Material for this task
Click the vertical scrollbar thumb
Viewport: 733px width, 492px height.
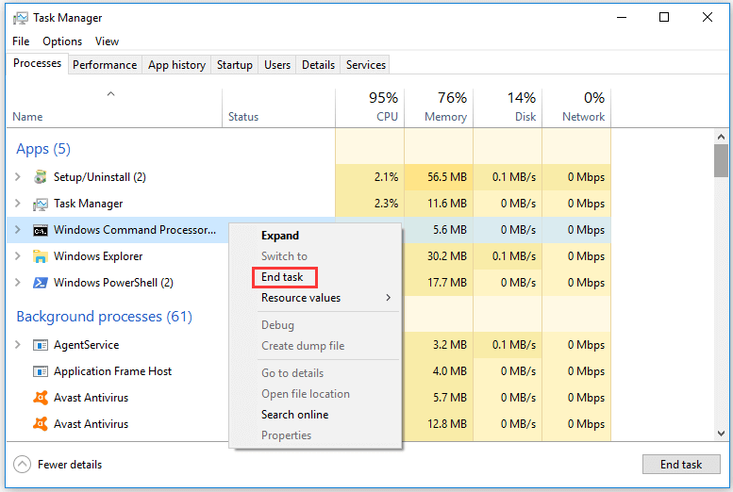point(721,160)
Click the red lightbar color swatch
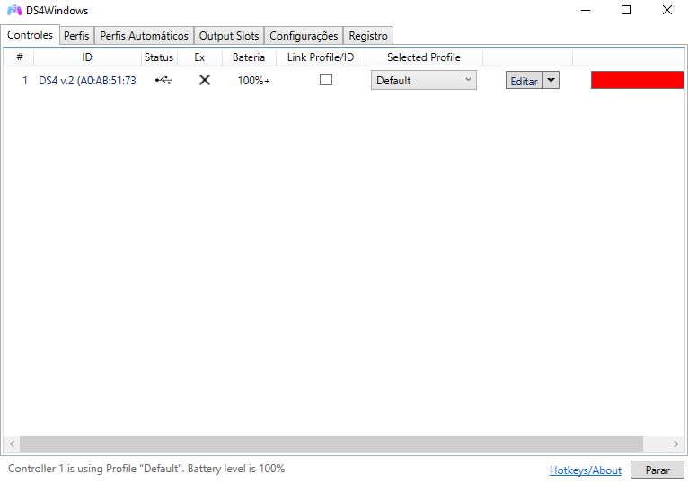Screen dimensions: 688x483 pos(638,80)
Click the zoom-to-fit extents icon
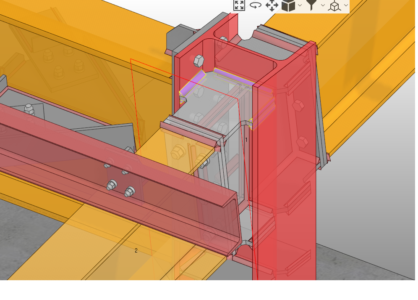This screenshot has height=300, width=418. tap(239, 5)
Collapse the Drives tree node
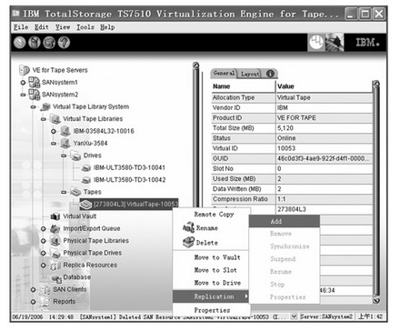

...

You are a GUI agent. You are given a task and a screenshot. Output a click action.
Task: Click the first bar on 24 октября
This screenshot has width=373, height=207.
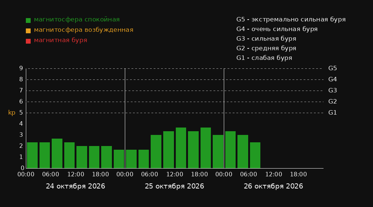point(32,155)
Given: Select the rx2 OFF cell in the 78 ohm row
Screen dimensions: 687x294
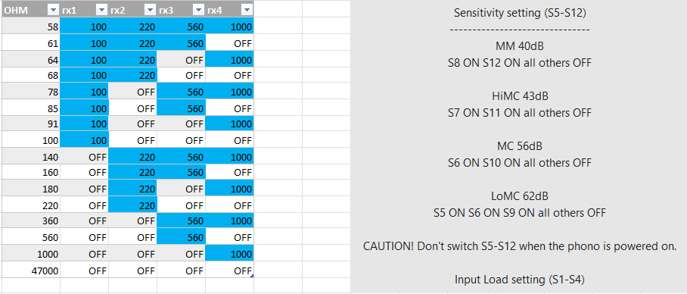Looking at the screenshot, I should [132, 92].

==

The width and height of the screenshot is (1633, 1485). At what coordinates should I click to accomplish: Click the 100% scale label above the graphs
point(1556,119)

Task to carry out
Your answer must be the exact lines from the records above, from the one containing "Click the vertical scrollbar thumb" through the one containing "Collapse the Drives tree node", both included, with every picture left out.

Exercise output
Click the vertical scrollbar thumb
Viewport: 733px width, 492px height.
point(721,160)
Click the red lightbar color swatch
Screen dimensions: 688x483 pos(638,80)
Click the zoom-to-fit extents icon
This screenshot has height=300, width=418. tap(239, 5)
Collapse the Drives tree node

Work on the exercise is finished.